According to Booz & Company, company culture is vitally important to fostering an innovative atmosphere. Simply throwing money at R&D will not necessarily return innovative products. The company culture needs to be strategically aligned with the innovation goals, and Booz has pages and pages of data to prove this.
Developing a successful new product or market initiative isn’t just something that the company can just ‘make happen’, it requires the whole company to support the ideas that underpin it. As mentioned before, you can’t make ‘innovation’ a requirement – it’s an output of a bunch of processes (company culture, making sure the business understands why this is important), which if done right, will result in an innovative product.
So this is why ‘fail fast’ is wrong. As a pure R&D activity, it might have some value, but as Booz discovered, this doesn’t translate into innovation. When trying to engage the entire company, it is necessary to explain what the important goals are, and what the company is trying to do.

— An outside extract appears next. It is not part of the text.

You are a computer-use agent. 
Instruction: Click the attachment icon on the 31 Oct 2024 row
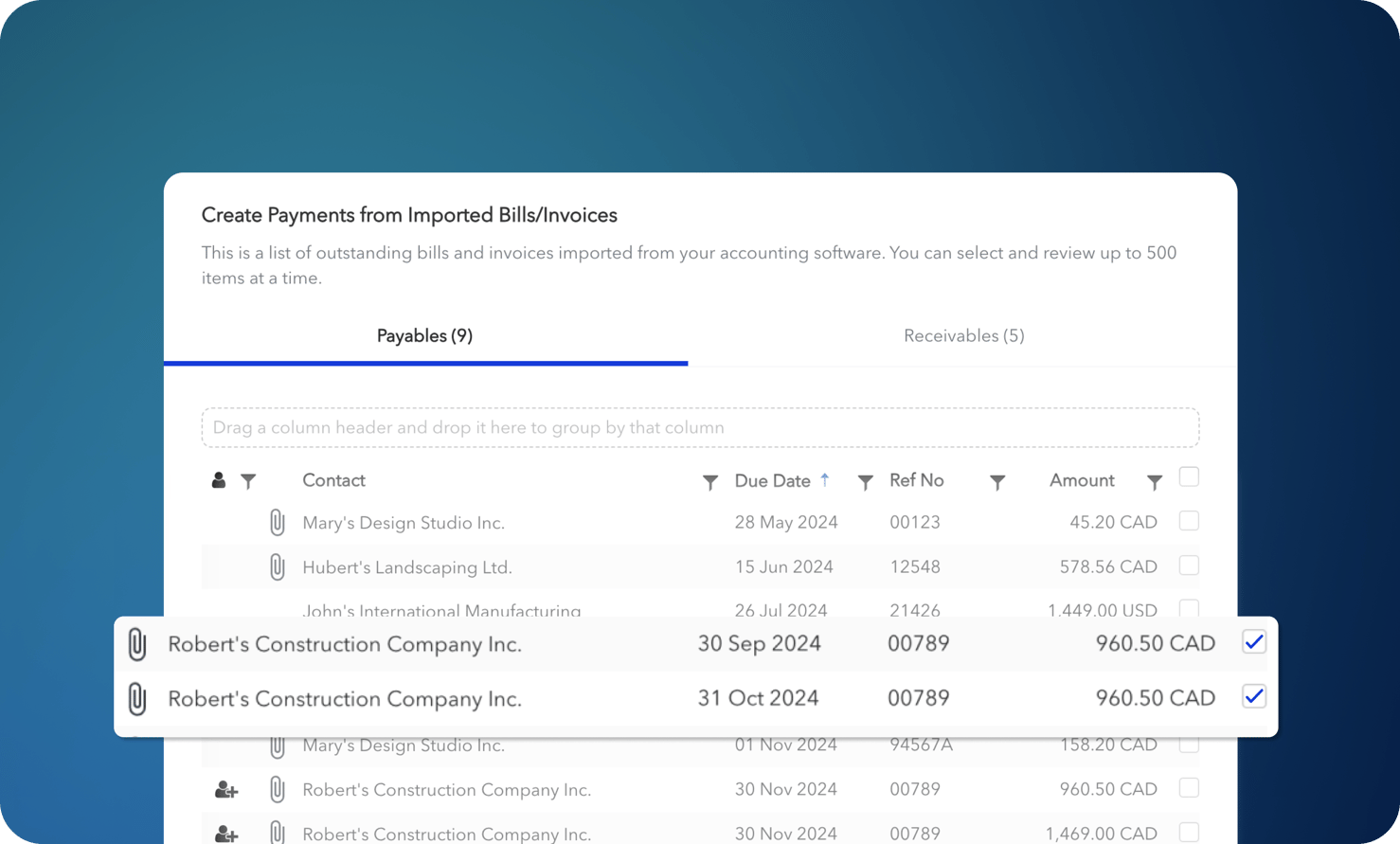click(138, 698)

‘Fail fast’ strikes me as being directionless, and uncontrolled. A far better option would be to take some time to discover what the market needs, inspire the company to address this, and develop something for that. Take the time to do it right, first time. This will allow the company to take full advantage of the first-mover advantage.
As mentioned here:
Time-to-market is less important than being in the market with a product that is used by users. First mover advantage is often misunderstood. You don’t create a first mover advantage by launching a website. It’s the user who creates the first mover advantage by using your site. If s/he doesn’t, no advantage.
‘Fail fast’ advocates would encourage quick releases to test the market. People will give your website or product one chance, one opportunity to serve their needs, and if it can’t do that, then they won’t be back.
What gets launched needs to be plausible. Not necessarily perfect, but a good start. And that takes some planning and a vision.